Secondly, data capture and reporting needs to be built into organisational processes not just tacked on at the end of an existing process. Thirdly, operational managers need to have a continuous training program put in place.
“They need to understand the power of analytics and AI and what it is capable of so that they can ask the right questions that will allow them to make informed business decisions in the future,” he says.
UniSuper’s Anna Leibel adds that the company operationalises its data analytics efforts by using data champions to create curiosity about the power of data. She says that these staff dive deep into business data to understand how it can influence the member experience and improve decision making.
“As the business demand increases, IT will continue to mature our capability in AI, predictive analytics and data visualisation,” Leibel says.
Meanwhile, the Department of Customer Service is ‘recalibrating’ its expectations around data analytics, says Oppermann.
“The COVID-19 response in NSW showed just how much better we can understand, prioritise or explore ‘what if’ when different groups share models and assumptions,” he says.
The agency’s challenge, he says, is to keep as much of these gains as possible as the crisis recedes. Baking in the gains through willingness to share, quantification of data quality issues and willingness to use insights requires the department to capture, in governance frameworks, the “high tide” of data sharing that it has experienced during its COVID-19 response, he says.
Securing data science talent
For many organisations, finding talented data scientists to help make the most of their data can be difficult. There’s an ongoing global skills crisis and data scientists can often demand large salaries.
SAS’ Greenwood says that data scientists are often more motivated by the opportunity to make a difference in their organisations than by money alone.
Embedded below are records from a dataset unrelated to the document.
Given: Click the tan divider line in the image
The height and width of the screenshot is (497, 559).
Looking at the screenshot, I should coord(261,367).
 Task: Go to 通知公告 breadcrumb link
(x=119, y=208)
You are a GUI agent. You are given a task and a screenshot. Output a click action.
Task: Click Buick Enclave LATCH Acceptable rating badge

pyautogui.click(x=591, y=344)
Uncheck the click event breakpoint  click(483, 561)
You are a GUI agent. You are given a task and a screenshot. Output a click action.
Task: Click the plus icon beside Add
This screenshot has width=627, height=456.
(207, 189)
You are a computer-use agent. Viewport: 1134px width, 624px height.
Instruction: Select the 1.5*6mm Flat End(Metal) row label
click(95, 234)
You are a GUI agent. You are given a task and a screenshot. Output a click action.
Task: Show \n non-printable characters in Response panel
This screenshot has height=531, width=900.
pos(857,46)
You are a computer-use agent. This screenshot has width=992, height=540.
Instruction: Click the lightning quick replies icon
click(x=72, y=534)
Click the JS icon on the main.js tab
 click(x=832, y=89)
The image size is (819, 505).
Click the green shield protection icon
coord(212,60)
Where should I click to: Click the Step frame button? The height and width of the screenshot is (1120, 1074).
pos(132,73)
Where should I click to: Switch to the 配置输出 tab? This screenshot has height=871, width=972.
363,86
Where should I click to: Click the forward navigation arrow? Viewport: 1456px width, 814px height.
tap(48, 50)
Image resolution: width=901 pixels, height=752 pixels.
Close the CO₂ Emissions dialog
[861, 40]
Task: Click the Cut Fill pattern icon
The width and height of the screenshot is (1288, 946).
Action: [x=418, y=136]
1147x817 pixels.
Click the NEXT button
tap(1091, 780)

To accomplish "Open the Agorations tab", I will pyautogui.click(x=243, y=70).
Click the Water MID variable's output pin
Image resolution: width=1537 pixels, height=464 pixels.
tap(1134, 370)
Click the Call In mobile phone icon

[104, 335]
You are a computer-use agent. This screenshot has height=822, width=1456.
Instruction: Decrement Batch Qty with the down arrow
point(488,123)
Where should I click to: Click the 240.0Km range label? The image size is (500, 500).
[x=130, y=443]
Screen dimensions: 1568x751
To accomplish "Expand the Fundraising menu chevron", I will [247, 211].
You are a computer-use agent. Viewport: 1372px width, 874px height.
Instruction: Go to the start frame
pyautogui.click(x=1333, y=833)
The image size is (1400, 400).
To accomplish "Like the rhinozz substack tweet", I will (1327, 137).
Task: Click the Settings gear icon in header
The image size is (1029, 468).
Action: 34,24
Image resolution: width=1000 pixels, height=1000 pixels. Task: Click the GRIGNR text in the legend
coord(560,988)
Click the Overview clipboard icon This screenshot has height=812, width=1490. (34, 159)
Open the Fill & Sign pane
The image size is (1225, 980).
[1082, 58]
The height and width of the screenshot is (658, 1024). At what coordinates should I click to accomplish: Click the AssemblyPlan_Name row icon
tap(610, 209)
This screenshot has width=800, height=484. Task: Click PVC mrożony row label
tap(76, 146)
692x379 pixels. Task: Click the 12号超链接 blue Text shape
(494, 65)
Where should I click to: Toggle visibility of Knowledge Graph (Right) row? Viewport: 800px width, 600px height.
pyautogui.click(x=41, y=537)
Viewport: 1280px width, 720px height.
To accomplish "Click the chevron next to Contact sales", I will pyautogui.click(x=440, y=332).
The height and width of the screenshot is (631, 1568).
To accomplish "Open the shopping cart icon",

“Frustration with seeing the results of their labour languish in experimental mode and, all too often, not deployed at full scale is what leads them to seek out alternatives where the chance for innovative work and the promise of their work reaching the front lines draws them away,” Greenwood says.
He advises that organisations help data scientists see the value their work adds in production as often as possible and reduce the frustrations related to manual model deployment and maintenance.
UniSuper’s Leibel adds that a data strategy which clearly defines how information will help achieve company goals will attract data scientists.
“Retaining data scientists is more complex and challenging,” she says.
“The primary objective of a data scientist is to extract business value. Our role as leaders is to design an operating model which prioritises this objective, nurture a culture of innovation and resolve critical issues,” she says.
Finally, data scientists – amongst other skills – are not only niche but critical and undersupplied in the market, adds ManpowerGroup’s McPhee.
“It’s a candidate-driven market. This means it can be expensive for companies to continue to hire to fill vacancies that could be avoided.
“This is important to understand as the time investment in retaining and the learning and development costs of developing these types of workers will be seldom wasted and will have a high payoff,” McPhee says.
He adds that retaining talent comes down to understanding the wants and needs of the individual and ensuring the ‘employer value proposition’ is broadly aligned.
“It’s about getting to know your employees and what drives and motivates them. For some, it will be money but for others, it will be about the challenge of the work they are doing or belief in the purpose of your organisation.
Ultimately, organisations that take the time to invest in their artificial intelligence and data analytics strategies as well as their people give themselves the best chance of success in the longer term. Companies that make the best use of their data and build a culture of lifelong learning for their staff will be most prepared to withstand digital disruptions across their market sectors for many years to come.